Adapun bagi yang belum mampu diperintahkan tidak mendekati zina. Selain itu, menundukkan pandangan dan memperbanyak berpuasa. Hal ini didukung dengan masyarakat yang menerapkan aturan syari’at yaitu wanita diwajibkan untuk menutup aurat selain dari mahramnya, atau sesama wanita. Begitupun dengan laki-laki menjaga auratnya dari yang bukan mahramnya atau sesama laki-laki.
Peraturan rumah tangga dalam Islam menempatkan Ayah memiliki peran sebagai qowwam (pemimpin), kemudian ibu sebagai pendamping dalam memelihara anak. Wanita dalam Islam tidak wajib untuk bekerja.

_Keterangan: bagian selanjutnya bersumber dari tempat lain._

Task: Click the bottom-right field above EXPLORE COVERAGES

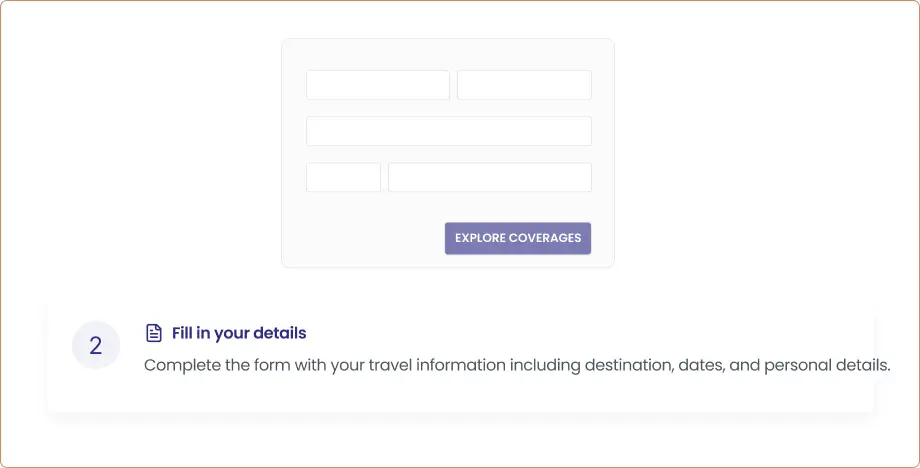Action: point(489,177)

Generasi memiliki akses pendidikan formal dan informal yang ideologis sehingga terbentuk syaksiyyah Islam pada diri mereka bukan hanya pencapaian materi sebagaimana pada generasi kapitalisme.

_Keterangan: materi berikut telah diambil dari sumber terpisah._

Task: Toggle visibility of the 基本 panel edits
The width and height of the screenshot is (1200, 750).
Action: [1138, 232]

Dalam sejarah telah banyak menampakkan pemuda muslim yang memiliki sumbangsih besar pada peradaban Islam, salah satunya yaitu, Muhammad Al-Fatih yang telah menjadi sultan pada usianya 21 tahun kemudian berhasil dengan izin Allah swt menaklukkan konstantinopel.
Kemudian, penegakan hukum atas sanksi bagi yang melanggar aturan seperti perzinahan sangat tegas. Di cambuk bagi pezina laki-laki atau perempuan yang belum menikah. Adapun yang telah menikah kemudian berzina maka di lempari batu hingga mati.
Serta yang paling utama, pemimpin dalam Islam bukanlah pemimpin yang memikirkan kepentingan keluarganya, namun benar-benar mengurusi umat memastikan wanita dan pria terlindungi kehormatannya.
Sehingga, umat saat ini sangat membutuhkan kembalinya kehidupan Islam yang mengurusi umat sebaik-baiknya.